╭─ Extract

Costs of occupation – Palestine’s case
A new report says Palestine loses Rs 33,700 crore annually
DATELINE BY SRINAGAR BY ARJIMAND HUSSAIN TALIB
The human costs of modern-day occupations are widely known. What have remained shrouded in mystery are the economic costs. A new report released on Thursday has taken a lead to do just that - quantify the annual cost of the occupation to the Palestinian economy.
The report - compiled by a Jerusalem-based independent thinktank Applied Research Institute and Palestine’s economy ministry – has drawn wide attention from economists with interest in conflict economies. The report sums up saying Israel's occupation of the West Bank and Gaza deprives the Palestinian economy of almost £4.4bn a year, (Rs 33,700 crore) - equivalent to about 85% of Palestine’s nominal gross domestic product (GDP).
The majority of these costs, the report says, come from the heavy restrictions imposed on the Palestinians in the access to their own natural resources, many of which are exploited by Israel itself, including water, minerals, salts, stones and land.
It also says that the occupation prevents Palestinian people from achieving their exact economic potential, insisting that “the occupation has created conditions which allow the state of Israel and commercial firms to profit from Palestinian natural resources and tourist potential.”

╰─
╭─ Data for processing

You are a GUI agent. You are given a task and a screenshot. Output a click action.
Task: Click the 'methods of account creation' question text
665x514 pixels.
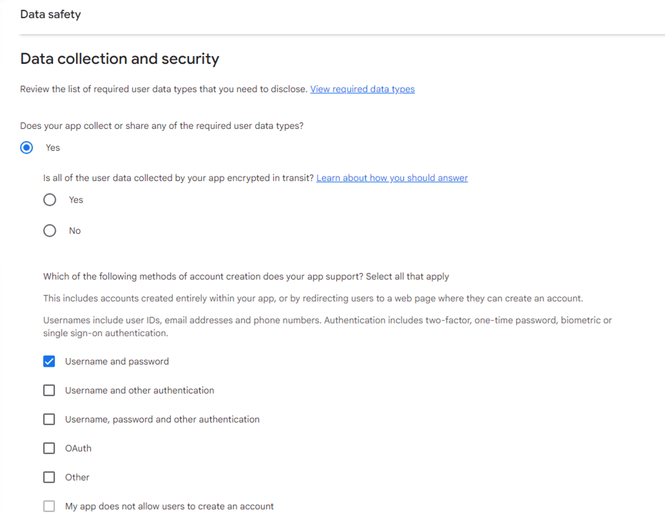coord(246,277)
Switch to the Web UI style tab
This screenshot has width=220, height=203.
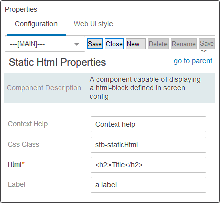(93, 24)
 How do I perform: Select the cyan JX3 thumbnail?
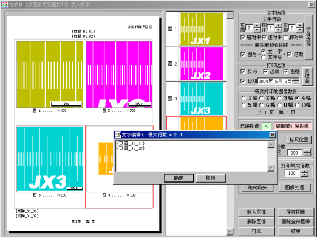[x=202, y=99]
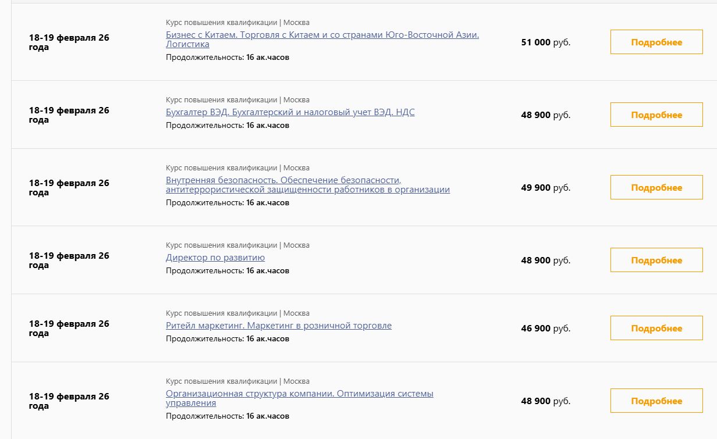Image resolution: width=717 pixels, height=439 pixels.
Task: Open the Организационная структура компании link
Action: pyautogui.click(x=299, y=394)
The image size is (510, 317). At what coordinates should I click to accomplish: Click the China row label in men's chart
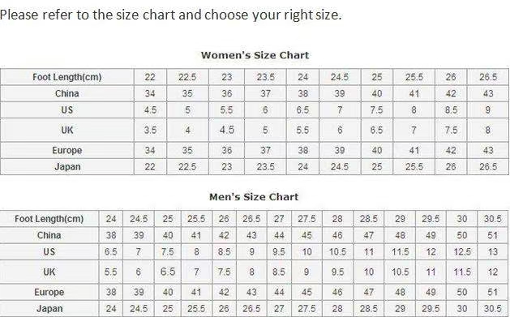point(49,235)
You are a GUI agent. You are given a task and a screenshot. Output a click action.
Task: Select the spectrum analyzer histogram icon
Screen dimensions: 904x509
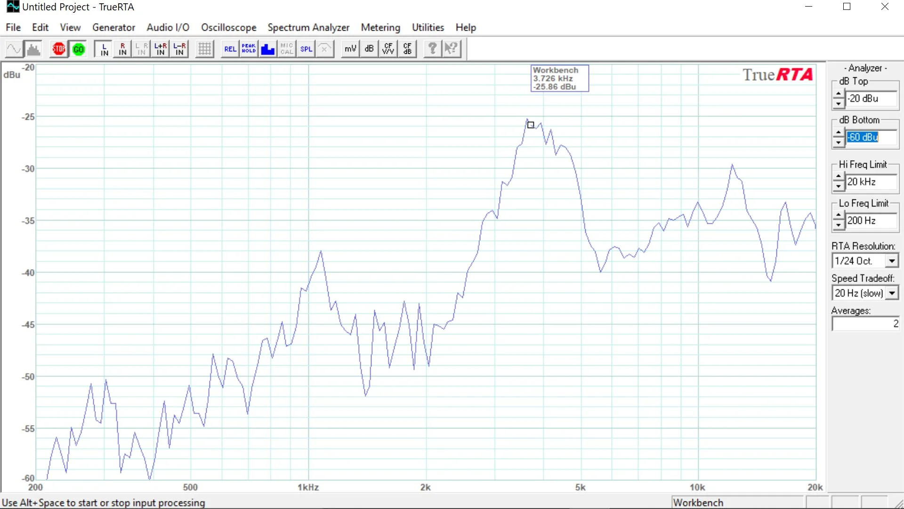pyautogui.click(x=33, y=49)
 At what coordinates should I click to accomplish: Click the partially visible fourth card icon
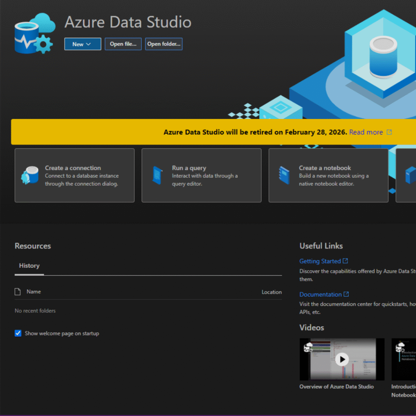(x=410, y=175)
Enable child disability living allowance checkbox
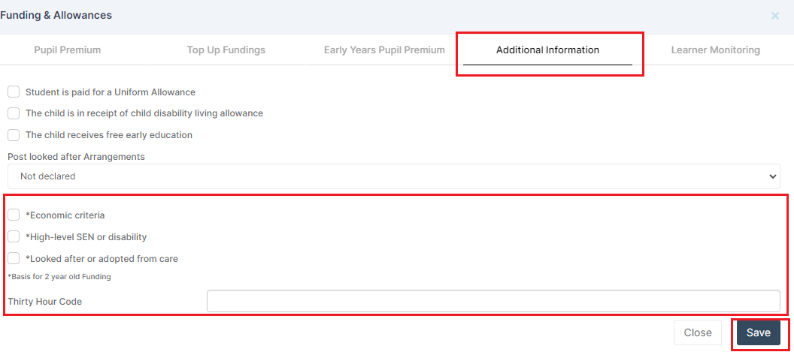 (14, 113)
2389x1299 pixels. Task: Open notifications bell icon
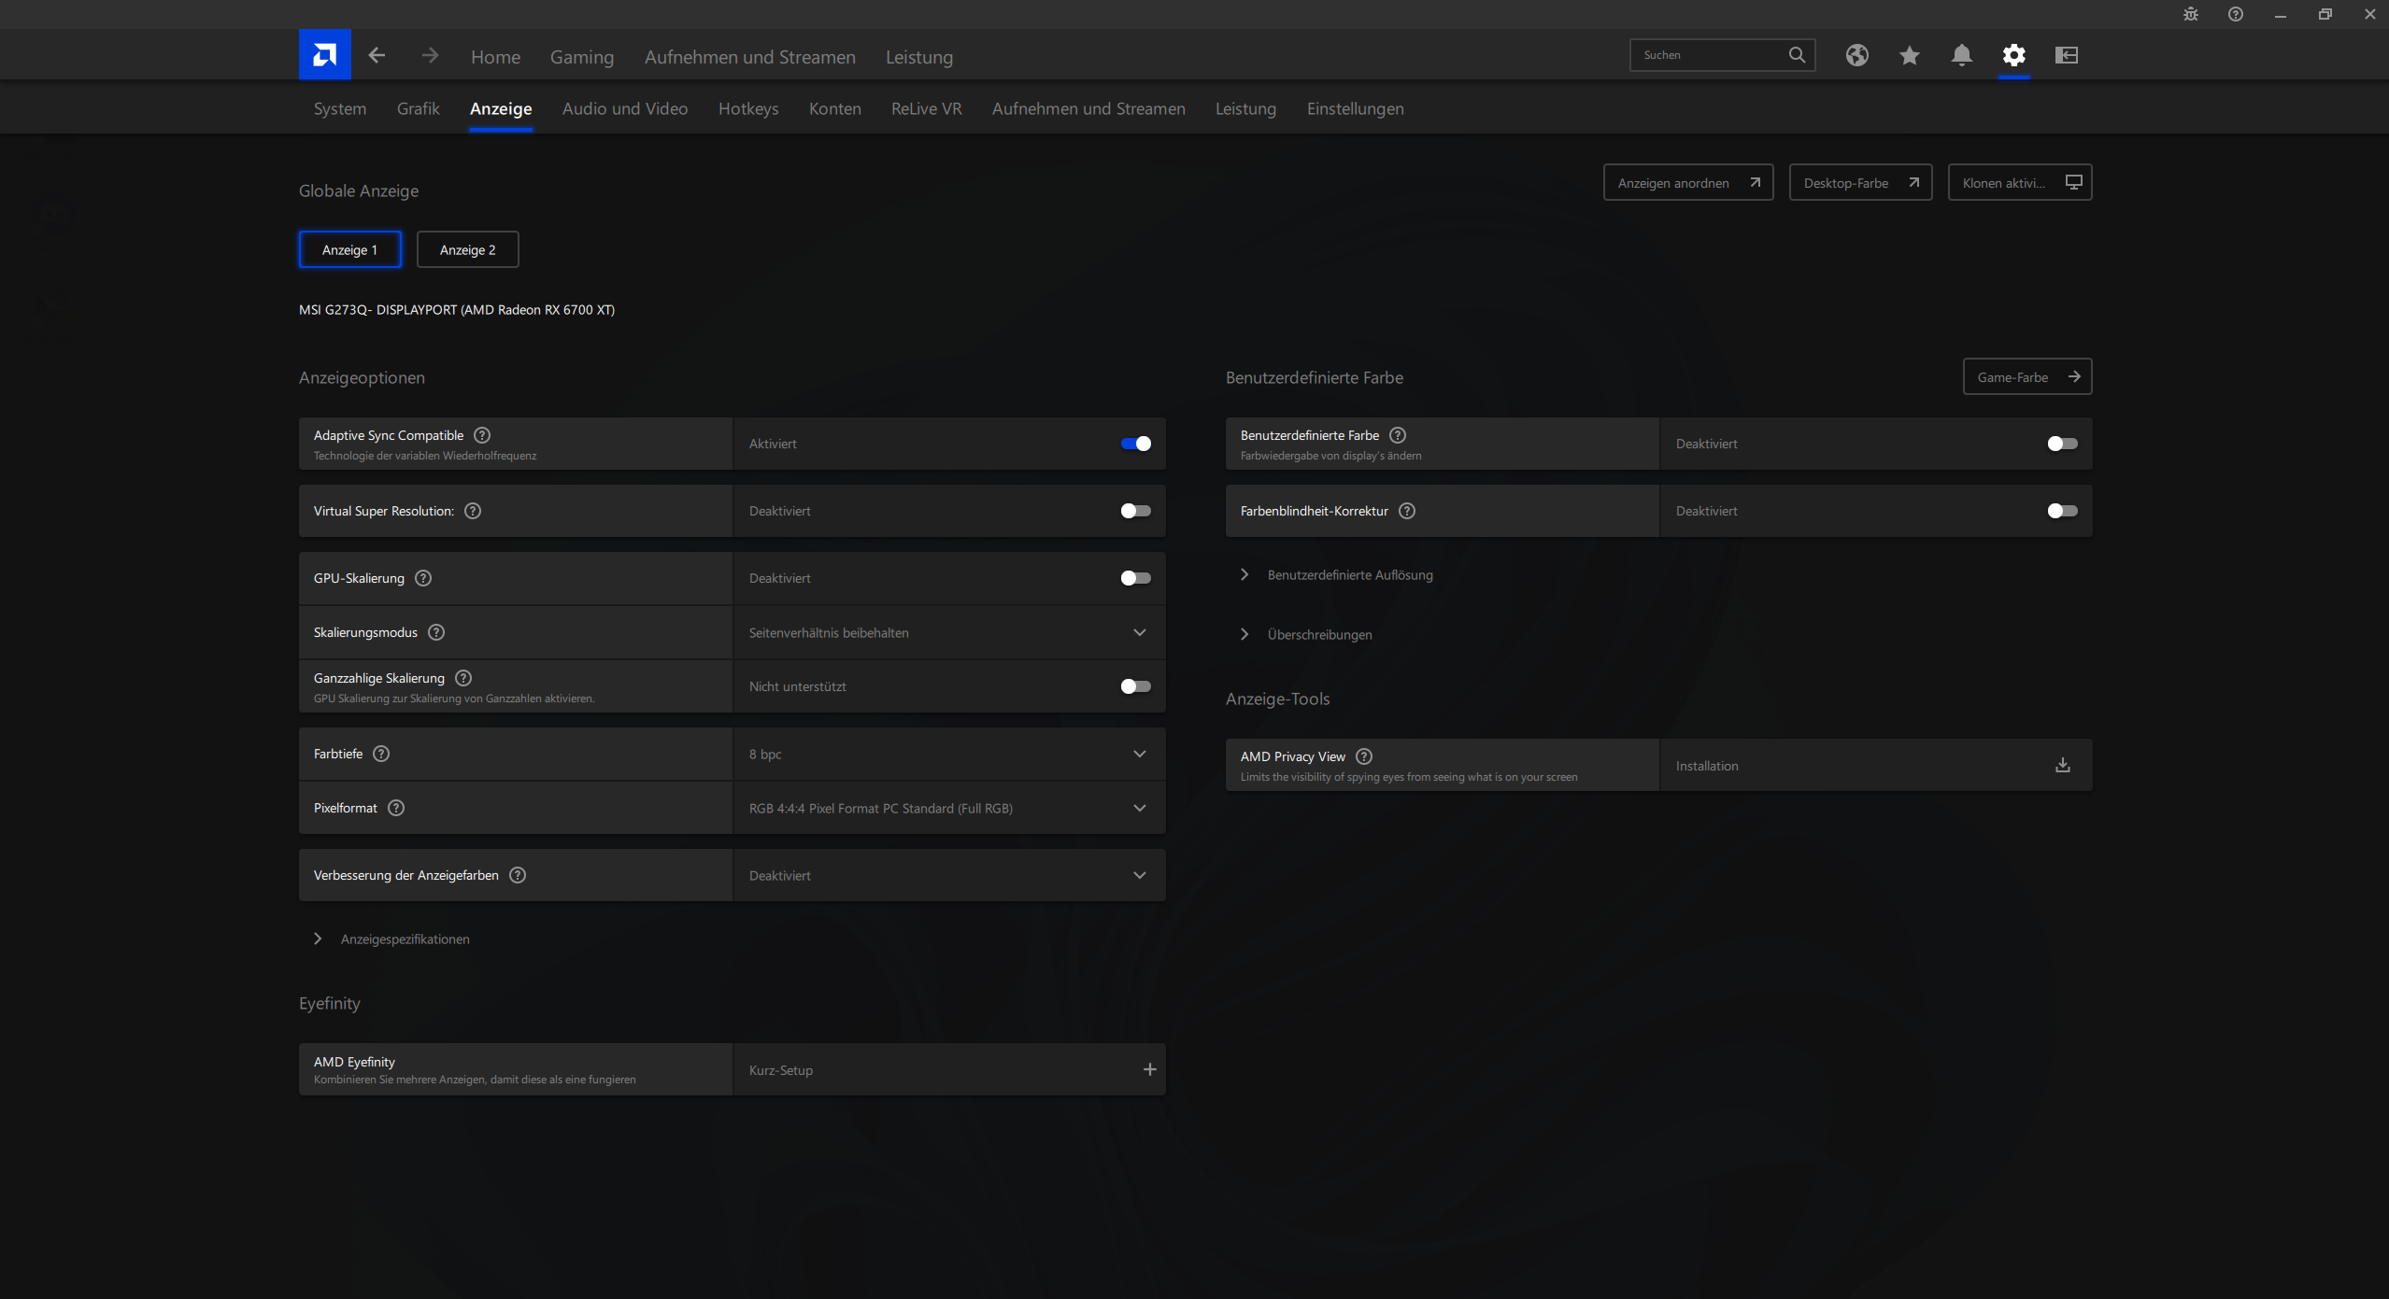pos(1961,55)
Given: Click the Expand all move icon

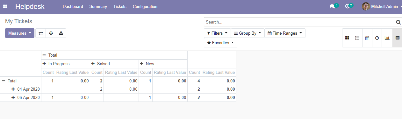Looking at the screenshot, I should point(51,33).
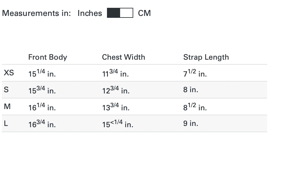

╰─

Tasks for this exercise:
(1) Reproduce the passage of the article on the costs of occupation from "The majority of" up to and including "stones and land.".
(2) Write out the entries from their beginning up to and including the line with "Action: pyautogui.click(x=299, y=394)", leaving out the pictures.

Responses in order:
(1)
The majority of these costs, the report says, come from the heavy restrictions imposed on the Palestinians in the access to their own natural resources, many of which are exploited by Israel itself, including water, minerals, salts, stones and land.

(2)
You are a GUI agent. You are given a task and a screenshot. Output a click action.
Task: Click the 'methods of account creation' question text
665x514 pixels.
coord(246,277)
Switch to the Web UI style tab
This screenshot has width=220, height=203.
(93, 24)
 How do I perform: Select the cyan JX3 thumbnail?
[x=202, y=99]
Image resolution: width=717 pixels, height=439 pixels.
Task: Open the Организационная структура компании link
Action: pyautogui.click(x=299, y=394)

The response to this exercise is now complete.